ABOUT THIS EXERCISE:
Give again the line that contains "Click the Scroll canvas tool icon" and every line after it to the end of the records. Keep them exactly as they are and add nothing.

SUPPLIED INFORMATION:
BEGIN

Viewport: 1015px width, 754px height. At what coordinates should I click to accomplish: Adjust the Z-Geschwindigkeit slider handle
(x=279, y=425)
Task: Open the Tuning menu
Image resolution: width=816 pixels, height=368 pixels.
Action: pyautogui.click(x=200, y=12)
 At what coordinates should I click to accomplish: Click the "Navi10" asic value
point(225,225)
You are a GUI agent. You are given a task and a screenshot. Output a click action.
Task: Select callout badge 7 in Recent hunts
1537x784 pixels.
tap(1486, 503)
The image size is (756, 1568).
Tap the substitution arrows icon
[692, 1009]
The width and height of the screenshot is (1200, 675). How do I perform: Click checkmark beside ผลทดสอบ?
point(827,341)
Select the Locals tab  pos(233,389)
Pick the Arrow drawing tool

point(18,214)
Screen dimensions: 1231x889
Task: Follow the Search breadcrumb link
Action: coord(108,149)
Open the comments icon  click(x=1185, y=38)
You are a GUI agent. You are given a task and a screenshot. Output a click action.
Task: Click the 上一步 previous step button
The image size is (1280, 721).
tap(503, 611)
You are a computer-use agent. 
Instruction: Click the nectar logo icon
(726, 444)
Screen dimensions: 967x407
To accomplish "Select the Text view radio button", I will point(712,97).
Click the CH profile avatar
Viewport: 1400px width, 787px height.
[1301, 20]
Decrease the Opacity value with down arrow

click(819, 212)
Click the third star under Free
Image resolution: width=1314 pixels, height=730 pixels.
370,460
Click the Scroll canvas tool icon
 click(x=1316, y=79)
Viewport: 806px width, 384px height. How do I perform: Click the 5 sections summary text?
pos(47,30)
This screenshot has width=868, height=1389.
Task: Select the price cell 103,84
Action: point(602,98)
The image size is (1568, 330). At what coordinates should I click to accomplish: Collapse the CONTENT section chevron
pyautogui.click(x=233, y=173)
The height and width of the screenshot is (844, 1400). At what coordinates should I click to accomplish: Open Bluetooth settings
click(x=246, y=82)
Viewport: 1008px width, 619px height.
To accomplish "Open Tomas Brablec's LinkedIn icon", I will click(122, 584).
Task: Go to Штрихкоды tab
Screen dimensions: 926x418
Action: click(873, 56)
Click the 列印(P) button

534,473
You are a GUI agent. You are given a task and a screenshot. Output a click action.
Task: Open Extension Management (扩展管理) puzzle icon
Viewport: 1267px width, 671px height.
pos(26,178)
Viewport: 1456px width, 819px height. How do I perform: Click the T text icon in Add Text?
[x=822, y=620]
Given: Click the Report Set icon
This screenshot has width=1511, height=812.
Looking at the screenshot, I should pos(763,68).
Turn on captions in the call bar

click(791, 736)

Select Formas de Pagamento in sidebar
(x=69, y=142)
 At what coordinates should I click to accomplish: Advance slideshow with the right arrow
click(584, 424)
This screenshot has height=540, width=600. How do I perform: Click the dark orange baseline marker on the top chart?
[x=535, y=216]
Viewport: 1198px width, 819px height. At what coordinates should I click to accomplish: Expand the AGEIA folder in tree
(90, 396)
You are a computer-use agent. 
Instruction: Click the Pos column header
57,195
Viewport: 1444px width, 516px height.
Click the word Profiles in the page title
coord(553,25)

END

ANSWER TO THE PROBLEM:
Click the Scroll canvas tool icon
 click(x=1316, y=79)
Viewport: 806px width, 384px height. How do I perform: Click the 5 sections summary text?
pos(47,30)
This screenshot has width=868, height=1389.
Task: Select the price cell 103,84
Action: point(602,98)
The image size is (1568, 330). At what coordinates should I click to accomplish: Collapse the CONTENT section chevron
pyautogui.click(x=233, y=173)
The height and width of the screenshot is (844, 1400). At what coordinates should I click to accomplish: Open Bluetooth settings
click(x=246, y=82)
Viewport: 1008px width, 619px height.
To accomplish "Open Tomas Brablec's LinkedIn icon", I will click(122, 584).
Task: Go to Штрихкоды tab
Screen dimensions: 926x418
Action: click(873, 56)
Click the 列印(P) button

534,473
You are a GUI agent. You are given a task and a screenshot. Output a click action.
Task: Open Extension Management (扩展管理) puzzle icon
Viewport: 1267px width, 671px height.
pos(26,178)
Viewport: 1456px width, 819px height. How do I perform: Click the T text icon in Add Text?
[x=822, y=620]
Given: Click the Report Set icon
This screenshot has width=1511, height=812.
Looking at the screenshot, I should pos(763,68).
Turn on captions in the call bar

click(791, 736)

Select Formas de Pagamento in sidebar
(x=69, y=142)
 At what coordinates should I click to accomplish: Advance slideshow with the right arrow
click(584, 424)
This screenshot has height=540, width=600. How do I perform: Click the dark orange baseline marker on the top chart?
[x=535, y=216]
Viewport: 1198px width, 819px height. At what coordinates should I click to accomplish: Expand the AGEIA folder in tree
(90, 396)
You are a computer-use agent. 
Instruction: Click the Pos column header
57,195
Viewport: 1444px width, 516px height.
Click the word Profiles in the page title
coord(553,25)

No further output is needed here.